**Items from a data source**
* * * * * * * * *

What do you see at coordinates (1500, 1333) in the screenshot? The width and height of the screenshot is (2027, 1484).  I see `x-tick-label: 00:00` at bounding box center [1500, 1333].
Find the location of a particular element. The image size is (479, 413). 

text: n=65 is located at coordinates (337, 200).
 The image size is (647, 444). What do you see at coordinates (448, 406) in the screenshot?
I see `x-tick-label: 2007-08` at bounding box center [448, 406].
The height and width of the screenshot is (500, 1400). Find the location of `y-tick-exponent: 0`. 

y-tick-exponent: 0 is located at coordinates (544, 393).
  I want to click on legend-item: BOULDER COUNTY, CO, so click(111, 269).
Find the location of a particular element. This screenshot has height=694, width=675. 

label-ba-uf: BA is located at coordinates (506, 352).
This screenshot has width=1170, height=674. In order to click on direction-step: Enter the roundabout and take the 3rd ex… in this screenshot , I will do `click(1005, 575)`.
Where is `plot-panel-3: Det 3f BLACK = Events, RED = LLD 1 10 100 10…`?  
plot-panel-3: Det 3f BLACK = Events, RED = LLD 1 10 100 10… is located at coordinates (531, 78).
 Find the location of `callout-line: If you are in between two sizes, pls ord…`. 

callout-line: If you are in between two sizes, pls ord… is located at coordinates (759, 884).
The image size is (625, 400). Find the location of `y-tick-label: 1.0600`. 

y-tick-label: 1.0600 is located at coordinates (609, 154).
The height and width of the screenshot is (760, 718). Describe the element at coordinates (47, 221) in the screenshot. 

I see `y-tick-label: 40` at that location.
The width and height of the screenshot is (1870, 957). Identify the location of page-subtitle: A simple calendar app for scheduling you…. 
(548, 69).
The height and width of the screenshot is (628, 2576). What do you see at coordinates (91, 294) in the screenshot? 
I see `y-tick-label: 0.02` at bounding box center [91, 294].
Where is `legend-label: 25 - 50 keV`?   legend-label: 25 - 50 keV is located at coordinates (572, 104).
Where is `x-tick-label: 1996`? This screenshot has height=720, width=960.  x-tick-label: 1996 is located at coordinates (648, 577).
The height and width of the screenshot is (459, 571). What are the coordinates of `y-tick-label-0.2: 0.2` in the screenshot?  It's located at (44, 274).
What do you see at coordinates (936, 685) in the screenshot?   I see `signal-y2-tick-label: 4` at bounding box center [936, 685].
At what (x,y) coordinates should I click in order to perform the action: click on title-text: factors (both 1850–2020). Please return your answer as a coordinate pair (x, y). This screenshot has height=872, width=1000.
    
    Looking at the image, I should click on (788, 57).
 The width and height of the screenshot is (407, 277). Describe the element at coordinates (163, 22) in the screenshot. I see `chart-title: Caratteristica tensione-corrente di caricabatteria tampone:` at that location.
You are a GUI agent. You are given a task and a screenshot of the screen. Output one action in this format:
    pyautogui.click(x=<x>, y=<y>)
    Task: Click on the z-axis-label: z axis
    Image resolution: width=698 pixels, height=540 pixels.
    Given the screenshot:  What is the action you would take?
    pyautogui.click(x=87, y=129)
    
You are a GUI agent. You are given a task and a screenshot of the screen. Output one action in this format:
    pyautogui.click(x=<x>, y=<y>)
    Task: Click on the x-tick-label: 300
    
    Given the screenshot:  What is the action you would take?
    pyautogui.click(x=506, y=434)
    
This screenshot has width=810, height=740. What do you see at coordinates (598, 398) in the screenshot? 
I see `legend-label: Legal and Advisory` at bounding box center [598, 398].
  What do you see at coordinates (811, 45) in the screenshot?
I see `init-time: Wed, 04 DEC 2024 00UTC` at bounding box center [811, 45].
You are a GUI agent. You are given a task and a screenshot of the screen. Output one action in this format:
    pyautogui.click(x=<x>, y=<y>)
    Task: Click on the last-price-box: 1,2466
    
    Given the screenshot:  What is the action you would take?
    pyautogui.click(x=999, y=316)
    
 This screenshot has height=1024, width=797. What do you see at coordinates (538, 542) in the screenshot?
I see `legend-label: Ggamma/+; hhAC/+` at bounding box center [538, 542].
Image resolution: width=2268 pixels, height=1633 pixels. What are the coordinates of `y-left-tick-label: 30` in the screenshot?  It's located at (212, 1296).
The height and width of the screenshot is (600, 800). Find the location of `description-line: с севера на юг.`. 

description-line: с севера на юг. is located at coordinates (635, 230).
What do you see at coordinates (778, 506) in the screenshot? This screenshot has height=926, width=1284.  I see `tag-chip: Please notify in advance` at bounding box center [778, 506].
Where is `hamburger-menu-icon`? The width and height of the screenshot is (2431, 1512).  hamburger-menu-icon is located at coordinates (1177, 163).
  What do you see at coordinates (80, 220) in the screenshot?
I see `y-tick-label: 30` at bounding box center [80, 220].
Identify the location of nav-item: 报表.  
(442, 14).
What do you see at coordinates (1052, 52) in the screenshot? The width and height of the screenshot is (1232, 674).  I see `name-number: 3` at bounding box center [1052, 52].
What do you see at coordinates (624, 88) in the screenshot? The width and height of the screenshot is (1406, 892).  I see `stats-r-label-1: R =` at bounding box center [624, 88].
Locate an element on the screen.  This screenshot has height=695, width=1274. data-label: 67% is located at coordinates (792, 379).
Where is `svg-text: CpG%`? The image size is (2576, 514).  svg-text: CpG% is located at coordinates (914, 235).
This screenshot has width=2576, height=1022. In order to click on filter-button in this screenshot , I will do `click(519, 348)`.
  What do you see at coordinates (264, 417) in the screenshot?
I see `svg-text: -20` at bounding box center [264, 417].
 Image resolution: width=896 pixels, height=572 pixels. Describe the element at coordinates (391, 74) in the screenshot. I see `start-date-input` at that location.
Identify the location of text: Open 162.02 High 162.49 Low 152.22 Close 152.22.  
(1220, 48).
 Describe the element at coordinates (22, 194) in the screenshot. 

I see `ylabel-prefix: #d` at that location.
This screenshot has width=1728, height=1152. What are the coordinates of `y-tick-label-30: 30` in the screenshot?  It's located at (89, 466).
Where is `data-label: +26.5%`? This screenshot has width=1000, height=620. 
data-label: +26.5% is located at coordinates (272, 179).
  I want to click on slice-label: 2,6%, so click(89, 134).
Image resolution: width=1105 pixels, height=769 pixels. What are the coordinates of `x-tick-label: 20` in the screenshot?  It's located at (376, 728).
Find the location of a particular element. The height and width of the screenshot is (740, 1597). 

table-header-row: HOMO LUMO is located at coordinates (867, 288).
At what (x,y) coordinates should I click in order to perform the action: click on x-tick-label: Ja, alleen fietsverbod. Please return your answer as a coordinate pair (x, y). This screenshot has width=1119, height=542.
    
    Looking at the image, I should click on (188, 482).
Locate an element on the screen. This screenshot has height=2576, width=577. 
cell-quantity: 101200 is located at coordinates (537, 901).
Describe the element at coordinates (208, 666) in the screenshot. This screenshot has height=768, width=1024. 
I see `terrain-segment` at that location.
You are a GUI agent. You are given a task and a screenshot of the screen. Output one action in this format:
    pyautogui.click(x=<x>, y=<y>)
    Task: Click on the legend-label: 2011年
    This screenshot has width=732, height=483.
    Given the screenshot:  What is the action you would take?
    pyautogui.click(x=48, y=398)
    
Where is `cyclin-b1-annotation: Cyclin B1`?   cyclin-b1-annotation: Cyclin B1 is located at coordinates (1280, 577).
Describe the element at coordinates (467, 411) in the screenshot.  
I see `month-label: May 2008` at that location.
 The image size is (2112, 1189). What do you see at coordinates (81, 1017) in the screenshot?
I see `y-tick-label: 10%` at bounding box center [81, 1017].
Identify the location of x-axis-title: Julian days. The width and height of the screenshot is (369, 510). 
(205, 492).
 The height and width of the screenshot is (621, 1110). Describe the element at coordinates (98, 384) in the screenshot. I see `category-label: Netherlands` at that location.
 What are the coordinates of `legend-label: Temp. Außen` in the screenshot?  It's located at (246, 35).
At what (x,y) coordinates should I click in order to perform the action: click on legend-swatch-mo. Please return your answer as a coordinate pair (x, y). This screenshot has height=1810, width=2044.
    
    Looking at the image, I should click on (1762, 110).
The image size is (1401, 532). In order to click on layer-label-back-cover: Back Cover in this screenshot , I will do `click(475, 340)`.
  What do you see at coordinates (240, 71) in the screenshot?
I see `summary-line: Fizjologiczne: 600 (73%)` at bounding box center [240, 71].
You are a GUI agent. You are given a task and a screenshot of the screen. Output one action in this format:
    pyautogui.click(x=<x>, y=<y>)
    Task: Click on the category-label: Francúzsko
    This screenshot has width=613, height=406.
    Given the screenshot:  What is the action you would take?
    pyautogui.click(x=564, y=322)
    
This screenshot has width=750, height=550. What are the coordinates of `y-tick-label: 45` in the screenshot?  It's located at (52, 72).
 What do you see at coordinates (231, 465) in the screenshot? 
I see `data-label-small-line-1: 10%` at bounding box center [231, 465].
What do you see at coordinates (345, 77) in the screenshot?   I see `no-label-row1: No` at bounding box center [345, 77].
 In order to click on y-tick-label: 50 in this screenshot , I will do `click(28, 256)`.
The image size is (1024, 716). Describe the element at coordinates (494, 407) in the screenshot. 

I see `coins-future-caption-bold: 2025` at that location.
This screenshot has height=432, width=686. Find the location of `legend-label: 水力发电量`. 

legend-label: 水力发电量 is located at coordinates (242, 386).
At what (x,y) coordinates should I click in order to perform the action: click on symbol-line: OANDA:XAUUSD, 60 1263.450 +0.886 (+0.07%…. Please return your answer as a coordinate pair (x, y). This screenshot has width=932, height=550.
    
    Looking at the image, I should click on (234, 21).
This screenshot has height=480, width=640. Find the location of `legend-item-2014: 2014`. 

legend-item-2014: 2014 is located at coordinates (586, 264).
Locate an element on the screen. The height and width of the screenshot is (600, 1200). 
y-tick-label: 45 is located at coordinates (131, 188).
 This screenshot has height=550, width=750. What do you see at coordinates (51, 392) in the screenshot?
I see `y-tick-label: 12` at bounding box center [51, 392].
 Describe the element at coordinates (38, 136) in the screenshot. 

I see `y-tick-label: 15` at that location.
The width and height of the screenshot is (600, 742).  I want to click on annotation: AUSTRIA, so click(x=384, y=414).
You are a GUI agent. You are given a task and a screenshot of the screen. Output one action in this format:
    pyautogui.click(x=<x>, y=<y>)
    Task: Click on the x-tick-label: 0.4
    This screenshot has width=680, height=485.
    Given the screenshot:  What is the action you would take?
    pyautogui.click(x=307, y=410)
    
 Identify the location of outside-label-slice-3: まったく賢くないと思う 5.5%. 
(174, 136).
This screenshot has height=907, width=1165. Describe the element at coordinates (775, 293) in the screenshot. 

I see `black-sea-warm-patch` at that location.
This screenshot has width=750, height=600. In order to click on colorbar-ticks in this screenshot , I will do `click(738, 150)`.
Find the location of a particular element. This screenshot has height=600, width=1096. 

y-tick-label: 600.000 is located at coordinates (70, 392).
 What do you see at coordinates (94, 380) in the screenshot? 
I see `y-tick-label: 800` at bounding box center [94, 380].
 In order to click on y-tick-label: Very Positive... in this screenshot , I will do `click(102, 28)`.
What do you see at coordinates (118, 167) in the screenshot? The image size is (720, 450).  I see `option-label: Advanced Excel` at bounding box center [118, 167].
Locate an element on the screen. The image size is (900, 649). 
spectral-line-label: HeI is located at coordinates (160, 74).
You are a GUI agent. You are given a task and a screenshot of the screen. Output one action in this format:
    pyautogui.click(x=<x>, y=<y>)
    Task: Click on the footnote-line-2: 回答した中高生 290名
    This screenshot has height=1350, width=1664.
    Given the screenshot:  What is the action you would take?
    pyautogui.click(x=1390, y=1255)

* * * * * * * * *

Find each line in the material above that contains the string "annotation" and copy those lines in full. Treat the match as case-sensitive.

**Answer box**
Where is `cyclin-b1-annotation: Cyclin B1`?   cyclin-b1-annotation: Cyclin B1 is located at coordinates (1280, 577).
The width and height of the screenshot is (600, 742).  I want to click on annotation: AUSTRIA, so click(x=384, y=414).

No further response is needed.